-- Exercise description --
Can you retype every one of the entries below word for word, leaving the pictures out?

* start Supplied information *

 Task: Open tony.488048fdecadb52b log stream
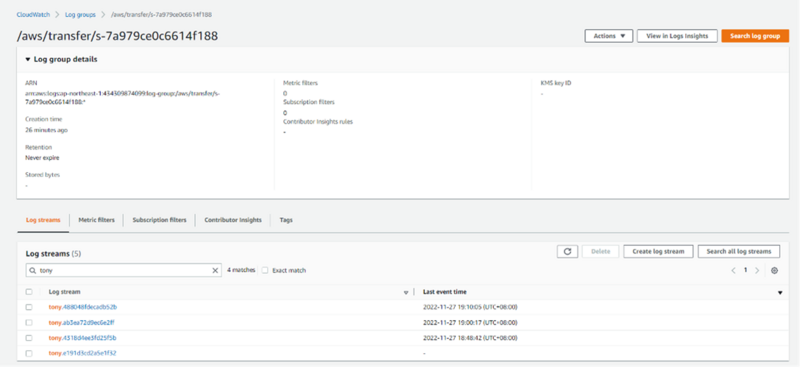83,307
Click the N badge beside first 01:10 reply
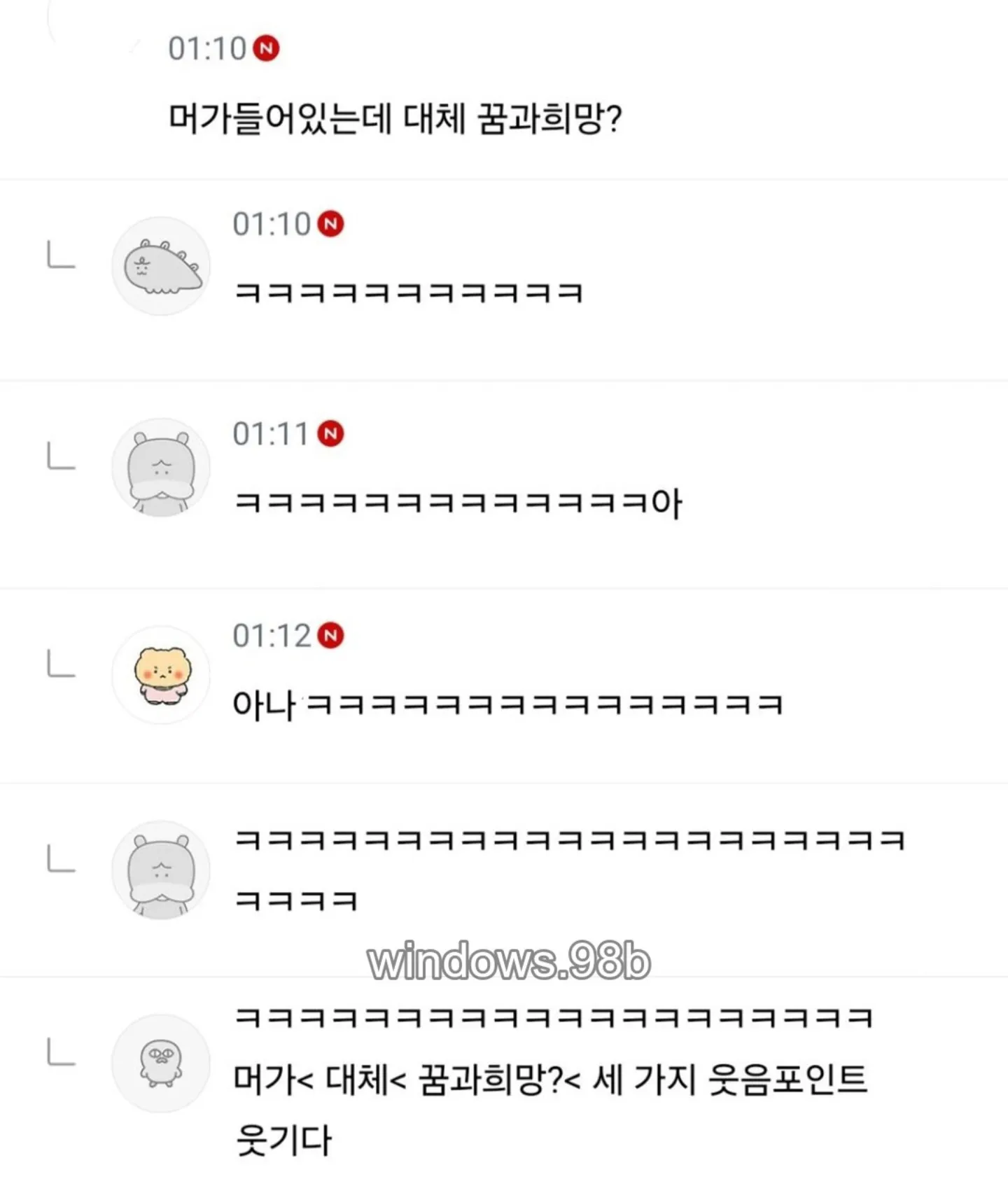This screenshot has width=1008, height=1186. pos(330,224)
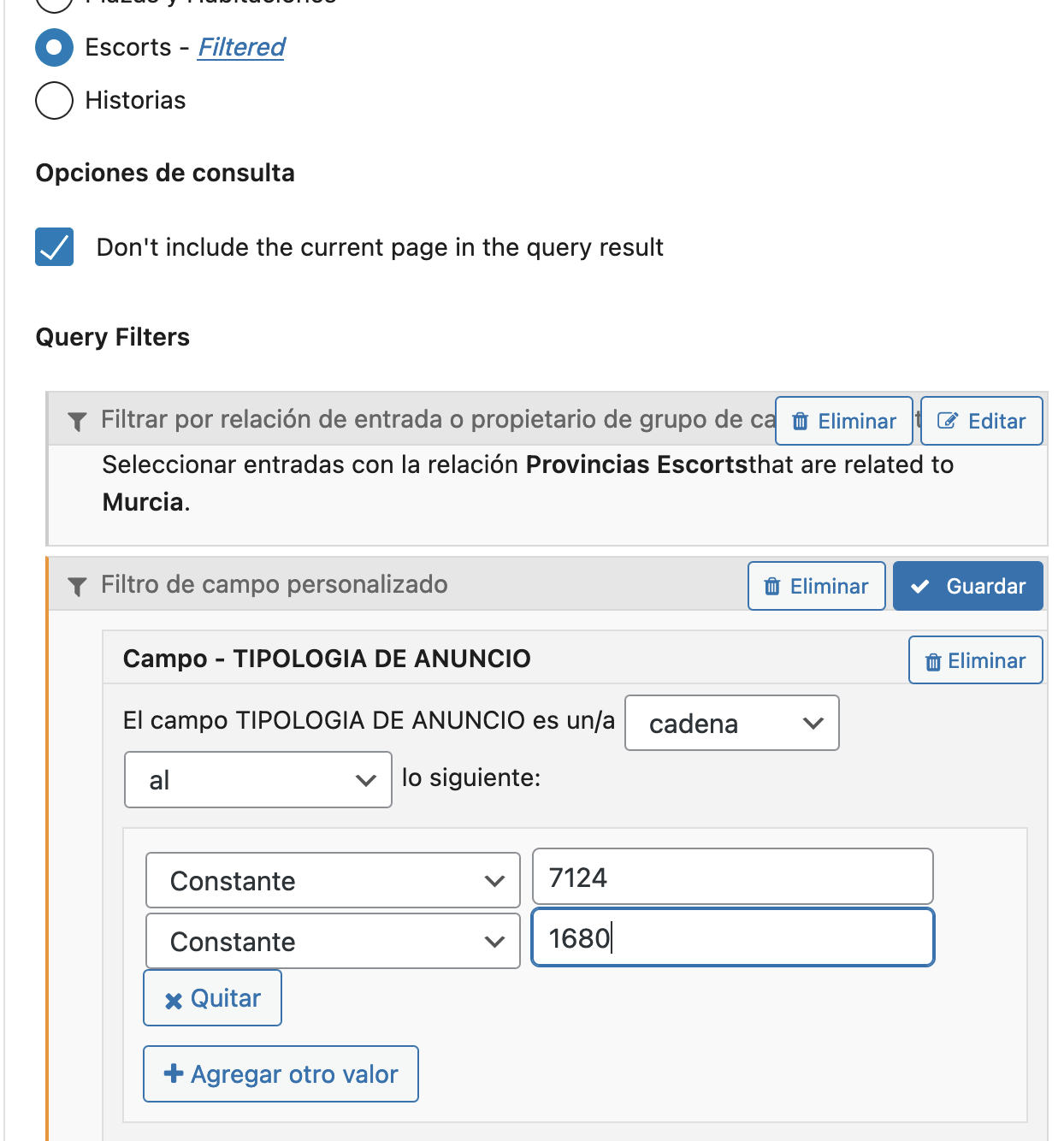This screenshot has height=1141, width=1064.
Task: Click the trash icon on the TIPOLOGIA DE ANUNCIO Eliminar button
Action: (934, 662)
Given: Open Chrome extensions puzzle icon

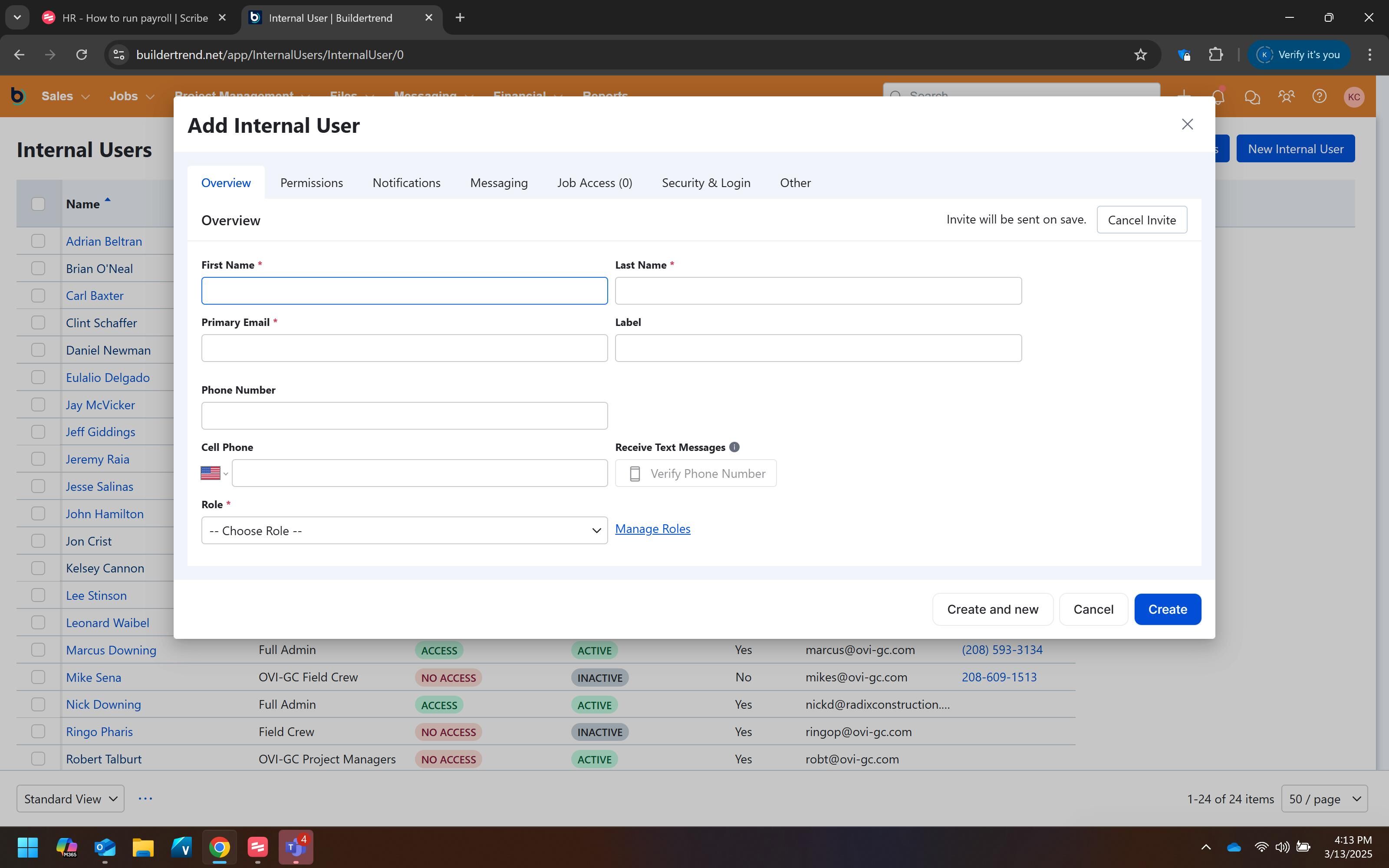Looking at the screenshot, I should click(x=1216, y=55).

* end Supplied information *

-- Correct result --
 Task: Open tony.488048fdecadb52b log stream
83,307
Click the N badge beside first 01:10 reply
This screenshot has width=1008, height=1186. pos(330,224)
This screenshot has height=1141, width=1064.
Task: Click the trash icon on the TIPOLOGIA DE ANUNCIO Eliminar button
Action: (934, 662)
Given: Open Chrome extensions puzzle icon

Looking at the screenshot, I should click(x=1216, y=55).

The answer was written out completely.